How about people like me, who are basically minimizing exposure already, scrupulous about mask use, and wearing an aerosol-filtering fitted mask when shopping (Post #780, Post #807). Does herd immunity require 70% of people in my situation to be infected before the pandemic stops on its own? Or, by dint of isolating myself, am I more-or-less irrelevant to the herd immunity calculation?
Let me put it this way: A vaccine provides (we hope) 90% protection against being infected. We count (90% of) the vaccinated population as part of that 70% in the herd immunity calculation.
But suppose that a good mask and careful behavior results in 80% protection against being infected. What’s the difference, exactly, between that, and being vaccinated? (In terms of the herd immunity concept.) The vaccinated individual is assumed to be (more-or-less) permanently removed from the pool of persons who can be infected. The mask-and-behavior person remains at risk of infection, regardless. So there’s clearly a long-run difference — the virus can slowly “pick off” persons from the mask-and-behavior pool, but not from the vaccine pool. But in terms of breaking the chains of transmission, in the short run, I’d say that those two routes to stopping spread of the virus are roughly equivalent. One terminates 90% of the chains, the other terminates 80% of the chains. So to speak.
And so maybe, at some point, the population of risk takers that is responsible for high rates of spread gets thinned down somewhat. Not by mortality, but by becoming infected and so becoming immune. And so, even if just a third of ND residents are immune, maybe that’s a lot closer to 70% of the risk takers.
If so, the rapid spread attributable to failure to take precautions might be self-limiting well before 70% of the entire population is immune. Maybe, to prevent the most rapid spread, all you need is 70% of the risk-taking population. And that might be a much smaller fraction than 70% of the entire population.

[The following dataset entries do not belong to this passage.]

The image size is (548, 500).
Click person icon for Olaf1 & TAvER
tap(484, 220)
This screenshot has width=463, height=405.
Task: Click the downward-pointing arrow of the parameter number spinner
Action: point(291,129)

Best guess: “dynamic herd immunity”.
These synchronized and rapid reversals of the upward state trends, for the states with high growth rates, suggest a mechanistic explanation, rather than a behavioral one.

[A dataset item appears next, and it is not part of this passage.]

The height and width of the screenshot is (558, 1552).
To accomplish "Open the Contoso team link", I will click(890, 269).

For sure, it’s not a result of government action. That’s been piecemeal, and in key states (ND, IA) occurred far too recently to account for the turnaround.
The weather is something that would affect a broad area. But the same heat wave that plausibly might have resulted in the peak in (say) SD also affected states where a peak has not yet occurred, such as WY.
Having the populations of these states all “wise up” at the same time seems improbable, given how close the timing is.
My bet is that the rapid growth is self-limiting. The virus leaves so many immune survivors behind, in such as short period of time, that it chokes off that very rapid growth. So it’s not herd immunity (that disappearance of the virus) but instead a natural limit on the rapid spread. Rapid spread can only go on for just so long before it (in effect) chokes on its own impact on the population.
Let me call this “dynamic herd immunity”. That’s the idea that a high rate of spread can go on for just so long before it has to slow down. And that it will slow down well before 70% of the population has been infected.
How long that high growth may continue, and how rapid that growth can be, will of course depend on underlying conditions. In these mask-averse states with dry and cold winters, that can proceed much faster than it might in states with good mask use and milder climate.
Seeing all these states, all peaking around the same time, around the same growth rate, suggests that there’s something about the mechanics of epidemics at work here. My best guess is “dynamic herd immunity”. A high rate of new case growth chokes itself off, at some point. The virus will still be spreading, but at a slower rate. And if so, that’s very good news from the standpoint of running out of hospital beds. Maybe the lower apparent severity of the average case (Post #897), and “dynamic herd immunity”, mean that we won’t have to fail the reefer test after all. We’ll manage to get through this, despite ourselves.